Only lines with the word "computer" are wanted; copy each of them from the listing below.

• Information given:
• • • •

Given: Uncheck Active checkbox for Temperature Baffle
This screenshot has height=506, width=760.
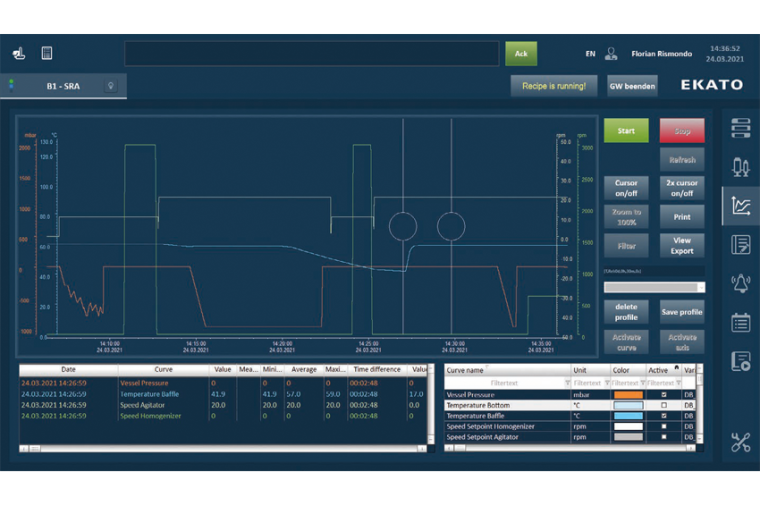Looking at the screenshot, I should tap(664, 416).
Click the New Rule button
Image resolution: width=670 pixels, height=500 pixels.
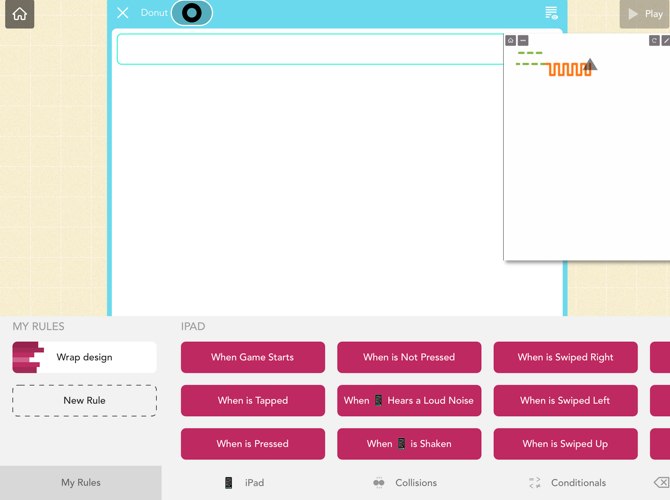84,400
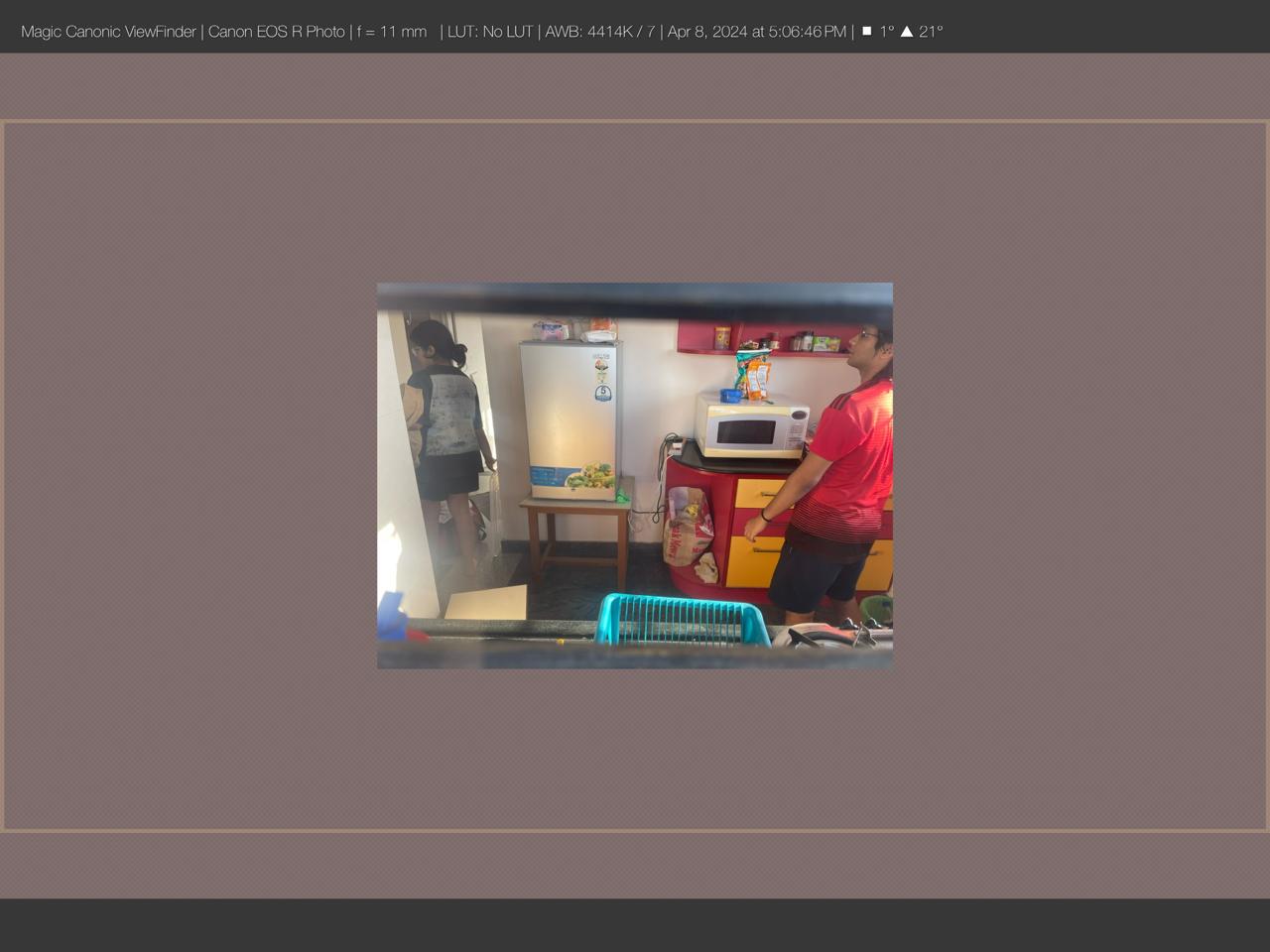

• • • •

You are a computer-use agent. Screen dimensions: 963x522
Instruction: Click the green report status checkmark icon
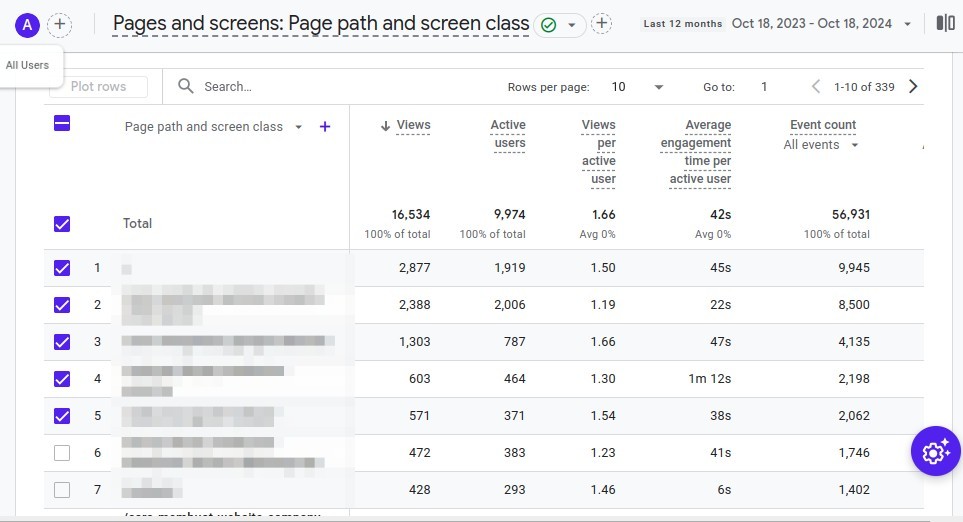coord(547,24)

• • • •

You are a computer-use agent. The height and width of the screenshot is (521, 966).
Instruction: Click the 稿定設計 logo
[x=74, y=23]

• • • •

• Exercise response:
You are a computer-use agent. Screen dimensions: 963x522
You are a computer-use agent. The height and width of the screenshot is (521, 966).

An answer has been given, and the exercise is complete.